How to keep good people: distilling wisdom from 100 years of inquiry on job turnover

Tom Lee

Should I stay or should I go?

Management researchers have been studying this fundamental question, in the context of work, for over a century. In that time they have produced more than 2,000 papers on the topic to help us understand, with increasing clarity, what makes employees remain on the job or look elsewhere.

One of the field’s foremost experts is Tom Lee, the Hughes M. Blake Endowed Professor of Management at the UW Foster School of Business. Below, Lee discusses his field and the findings of two recent papers distilling 100 years of evidence into a modern set of best practices for managing employee retention and turnover.

What are your major contributions to the study of retention and turnover?

I came into the field in the early 1980s, just after landmark studies had first articulated the steps to quitting and the major predictors of turnover. After some years testing these theories like everyone else in the field, I decided it was time to take some risks.

In the mid-1990s, Terry Mitchell (professor emeritus of management) and I introduced the “unfolding model.” In additional to the personality and attitudinal factors that had been studied at length, we found that, in many cases, it took an external event or shock to prompt quitting.

In the 2000s, we began looking at the other side of the turnover equation: why people stay. Most people thought that satisfaction was the most important factor. But we identified several other factors—links, fit and sacrifice—that made leaving just a little bit harder. This became the “job embeddedness” model.

Now we’re working on a new model of “psychological withdrawal states,” which improves the prediction of turnover substantially by considering reluctant leavers and stayers differently from the enthusiastic leavers and stayers that we had traditionally studied.

And really recently, we’ve begun studying turnover indicators over time.
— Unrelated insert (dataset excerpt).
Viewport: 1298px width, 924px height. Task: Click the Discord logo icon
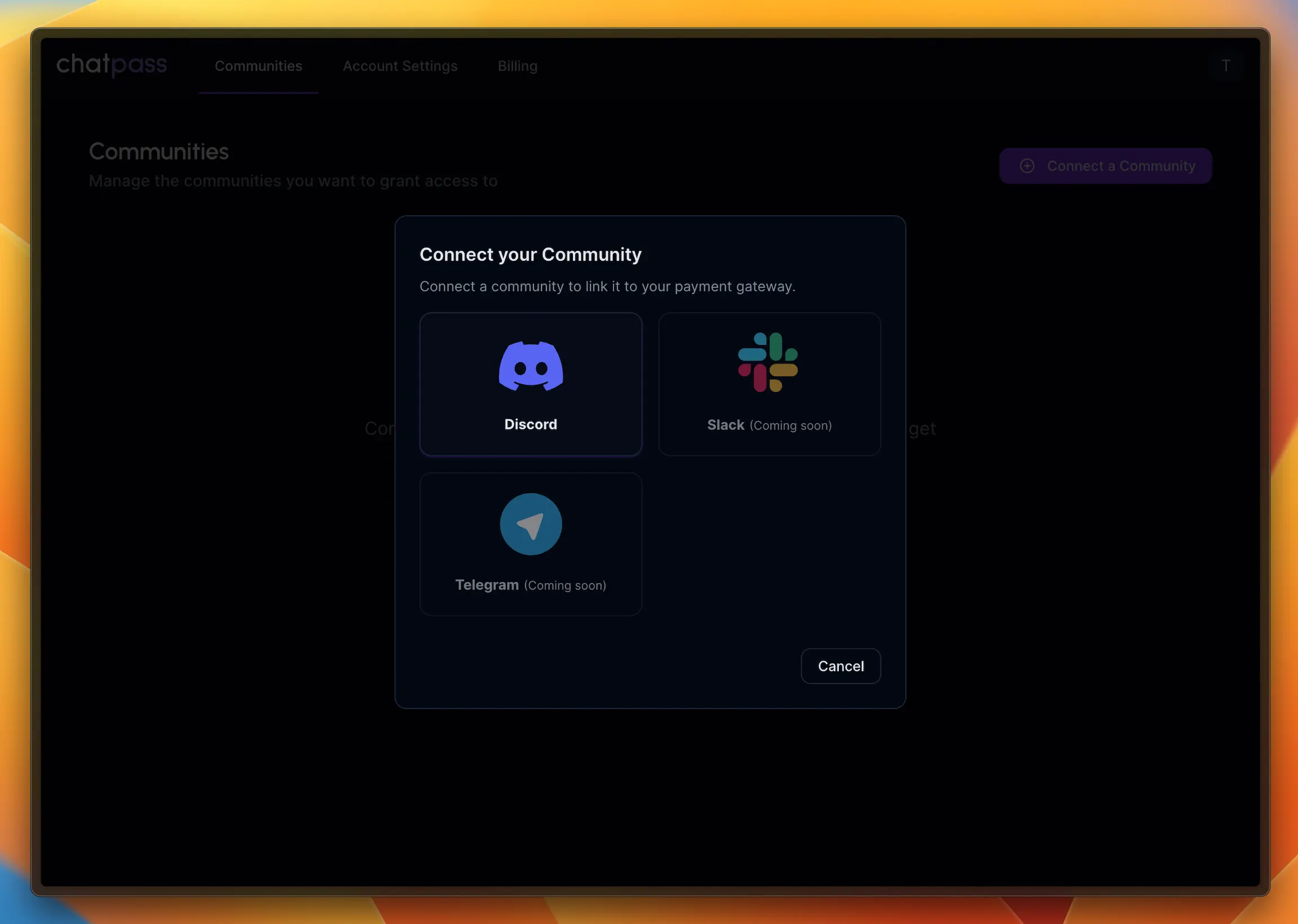coord(531,366)
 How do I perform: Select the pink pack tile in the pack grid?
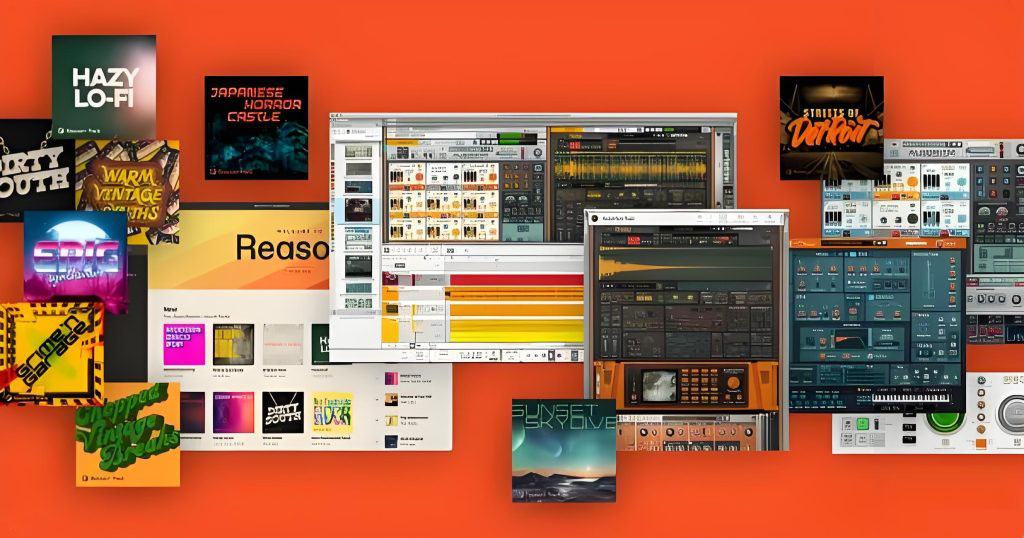(184, 344)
By looking the trajectories of job satisfaction, engagement, and embeddedness over time rather than in a single moment, we find that the predictive quality of surveys skyrockets.

Has the study and prediction of turnover become more important?

There has always been a significant cost to losing employees and having to replace them. That cost has risen in the Information Age, when companies make their money on knowledge and innovation.

Today, companies care about retention and turnover not only during economic booms (as was the case when I joined the field), but also during recessions—when they can ill afford to lose their intellectual capital.

Are Millennials a special case when it comes to retention and turnover?

Yes and no. The stereotype of today’s young adults is that they don’t just want a job, they want purpose, fulfillment. They are idealistic. This sounds, to me, a little like the Baby Boomers when they were young.

Whether or not this generation is different, we do know that the relationship between employees and employers has changed. Through the 1970s, there was a strong social norm to stay with a company for an entire career. Today, there is no stigma to changing jobs and employers frequently. In fact, in many industries, there is a stigma to staying put too long.

So, is retention and turnover still worth our attention?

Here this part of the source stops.